# Entries:
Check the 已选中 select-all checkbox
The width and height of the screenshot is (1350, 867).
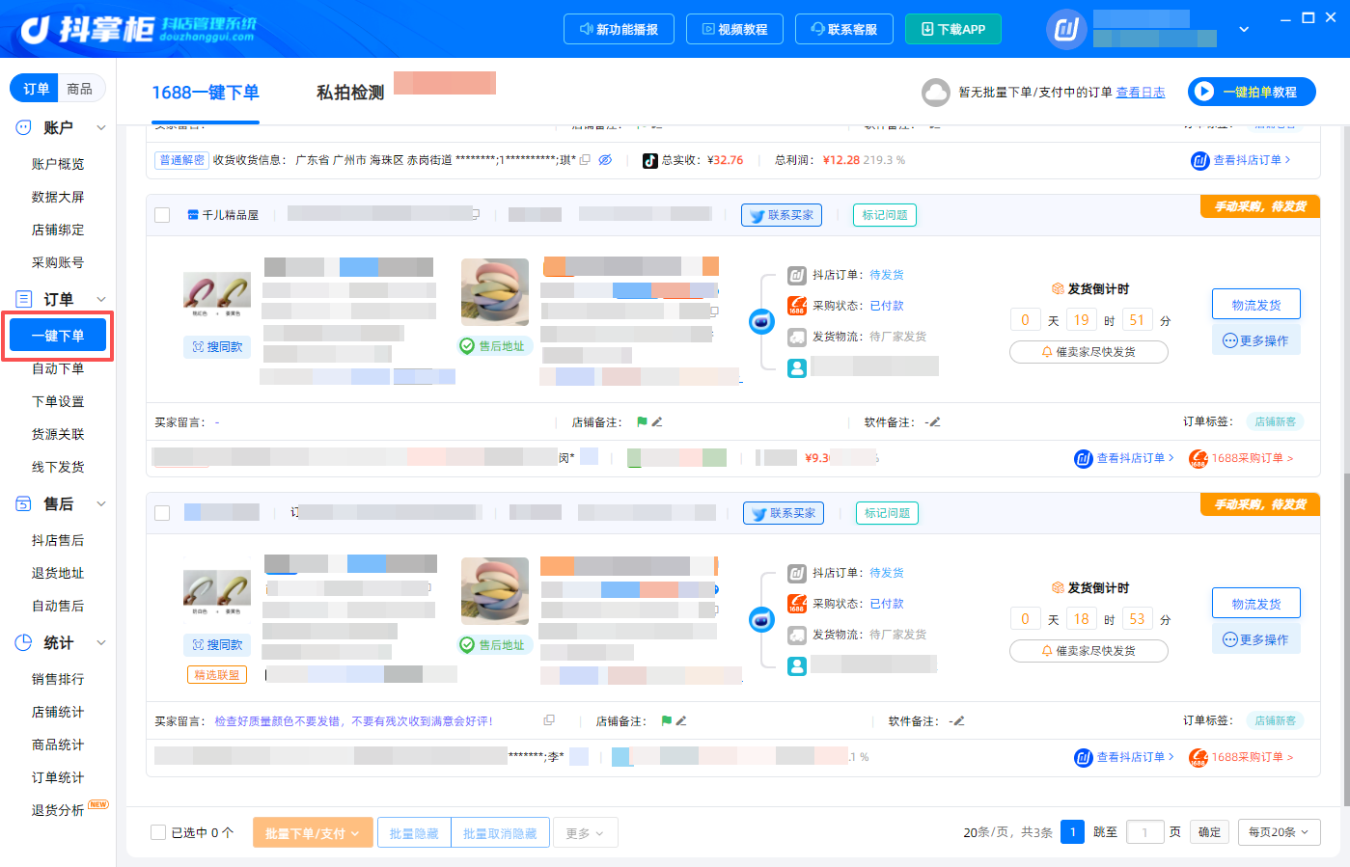pyautogui.click(x=158, y=832)
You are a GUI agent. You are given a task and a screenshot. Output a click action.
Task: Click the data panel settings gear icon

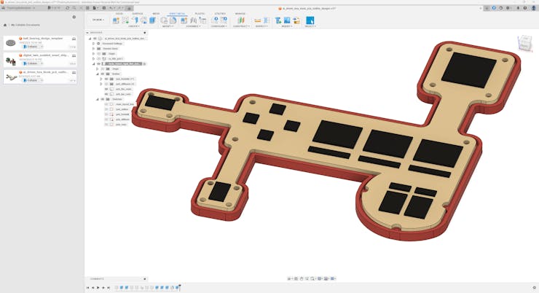74,17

# Task to complete:
Please pull out each line of the records above that contains the word "screenshot", and copy those lines in full.

# Solution to this task:
The width and height of the screenshot is (1350, 867).
You are a GUI agent. You are given a task and a screenshot. Output a click action.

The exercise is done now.